Hi. I Don't Want To Have Sex With You. But I'd Like To Hang Out, Somehow.

(NOTE: Based on time elapsed since the posting of this entry, the BS-o-meter calculates this is 3.618% likely to be something that Ferrett now regrets.)

So I went to get my nails done the other day.  And next to me was this pretty blue-haired girl.
When I mentioned Harry Potter as part of my conversation with my manicurist, she perked up.  We all started talking together about Universal Studios and Disney and trivia quizzes about the best parts of Harry Potter, and then it was time to go and I fumbled about awkwardly and then left.
Somehow, saying, “WOULD YOU LIKE TO BE FRIENDS?” seemed weird to a total stranger.
And I had no ulterior motives.  I joked with my sweetie afterwards, who had gone with me, that I could have held her up as proof: “I’m full up on dating!  She’ll tell you!

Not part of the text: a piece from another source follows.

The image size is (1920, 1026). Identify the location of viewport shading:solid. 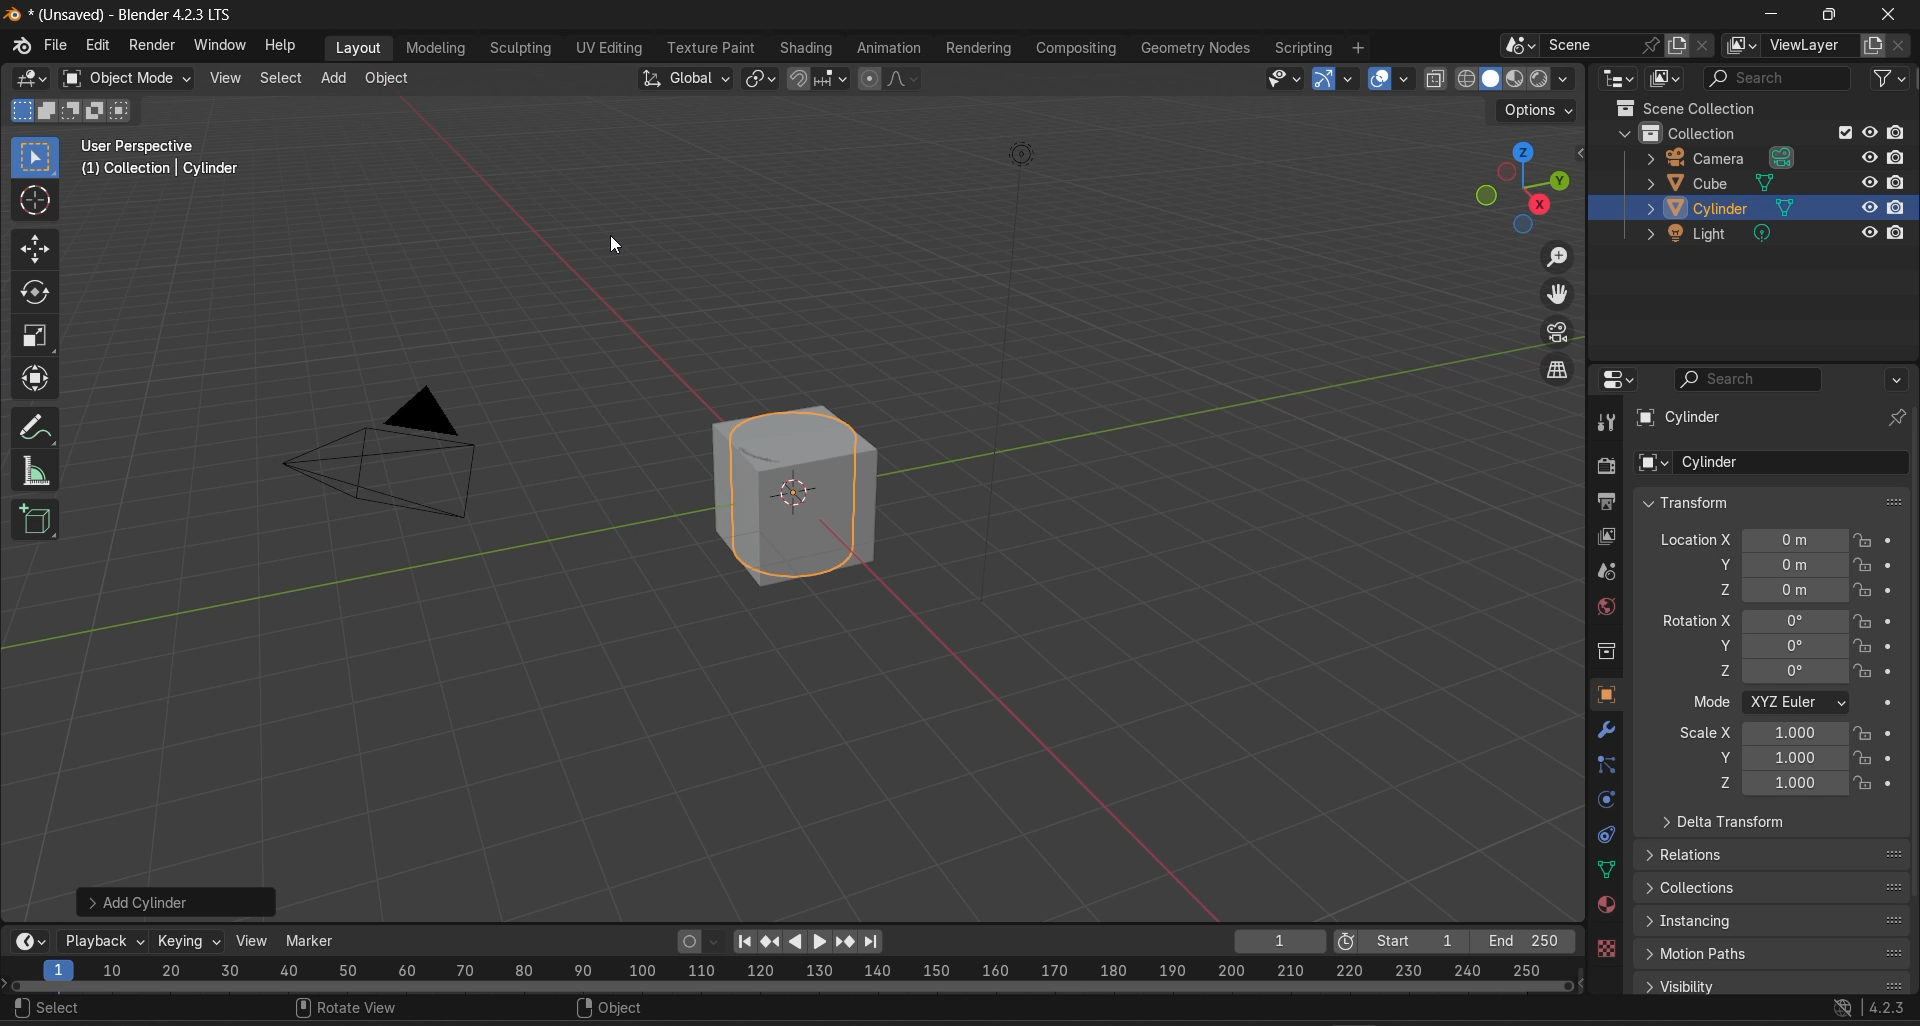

This isn’t about that!  You just… seem neat.”
But then I thought about navigating those weird waters, trying to say “This isn’t a date” when in fact that’s what every quote-unquote “nice guy” schmuck says when he’s hoping to sneak into somebody’s pants through the act of friendship, and watching her face as she determined my level of creep, and doing that in front of my manicurist and the whole staff, and….
I left.
And the truth is, it’s kind of hard to make friends.  There’s that awkward transition where you meet someone on a plane or at a bar, where you’ve enjoyed this conversation but you’re not quite sure whether this enjoyment extends to multiple engagements, and you’re worried you’re going to ruin this nice chat you’ve had by giving the foul aftertaste of  “Then he hit on me,” and so it’s easier to just leave it on the ground.
Gini says you gotta treat it like you’re six years old on the playground.  Just walk out across the sandbox, arms out, and shout: “WANNA PLAY?”  Which is great if you’re an extrovert and don’t mind embarrassment, but for me I often find myself thinking of people days later, wondering Hey, do they still think about me?  And if they did, how could I possibly find them?
I probably have potential friends scattered across America, hanging snippets of ten-minute conversations.  We connected, in those brief timeframes, but neither of us knew how to break that icy embarrassment of not wanting to intrude, not wanting to be eager.  And having been caught in a couple of awkward snafus where I was making polite conversation and someone wanted to be best buds, it’s not the worst thing to default to walking away.
Still.  She was nice.
We coulda hung.
Or at least I think we coulda.

6 Comments

  1. David Klecha
    Mar 18, 2016

    I’m an extrovert, albeit one with a high degree of social anxiety, and I can never make lasting friendships out of those kinds of encounters. What’s been revelatory in terms of making friends has been getting back into theatre. Thrown together with a bunch of people 3-4 nights a week for two months, eventually you manage to strike up the multiple subsequent conversations necessary to establish friendships. Ironically, the two closest friendships I’ve made that way over the last 15 months have been with two avowed introverts, who both separately happen to also be readers and gamers and who work at being social so they can maintain relationships with their friends.
    It’s been kind of a fascinating experience.

  2. Gayle
    Mar 18, 2016

    I think Gini is right, although I wouldn’t be able to do it, either. I’m thinking that maybe saying something like, “you and my wife would get along famously,” would help defuse the whole “and then he hit on me,” vibe, because let’s face it – polyamory is in the minority. Maybe we shy, introverted types need a script for encounters like this.

    • Lucretia
      Mar 19, 2016

      This was my thought as well. I hate saying it… But I’m often one to employ this tactic. Because I talk to folks, but I suck at making lasting friendships out of brief conversations unless I say something like “you totally need to meet my husband… He’s as obsessed about X as I am.”
      This comes out whether my new friend is male or female.

  3. Saraphina
    Mar 18, 2016

    This is why I always carry business cards. Because even a connection like that, I can say, ” I like that stuff too, here’s my email address/website” and smile and walk away. And it’s not *too* weird. Phone numbers are rather personal, but email isn’t quite to that level. And new new cards will have my social media contacts on it too. For added level of relaxed, casual contact. And maybe something like “Maybe we can get coffee sometime” because “coffee” is the perfect outing because dinner is a date, lunch is professional, drinks is possibly wanting to get into someone’s pants, but coffee is just coffee. It doesn’t have the same social baggage as the other stuff.

  4. Kristy
    Mar 22, 2016

    It probably sounds weird, but I’ve found that offering an email address to continue a conversation, rather than a phone number, felt like way less pressure to respond. To me, it’s like a phone number is too intimate, but saying, “this conversation is great, let’s continue by email if you’d like,” is less of a commitment. That’s just my experience, of course.

  5. Beal
    Mar 28, 2016

    I think making a “date” to get your nails done would’ve been a nice, low-key way to start a potential friendship. Something like, “This was fun! Perhaps we could schedule our next nail appointments together so we can visit again?”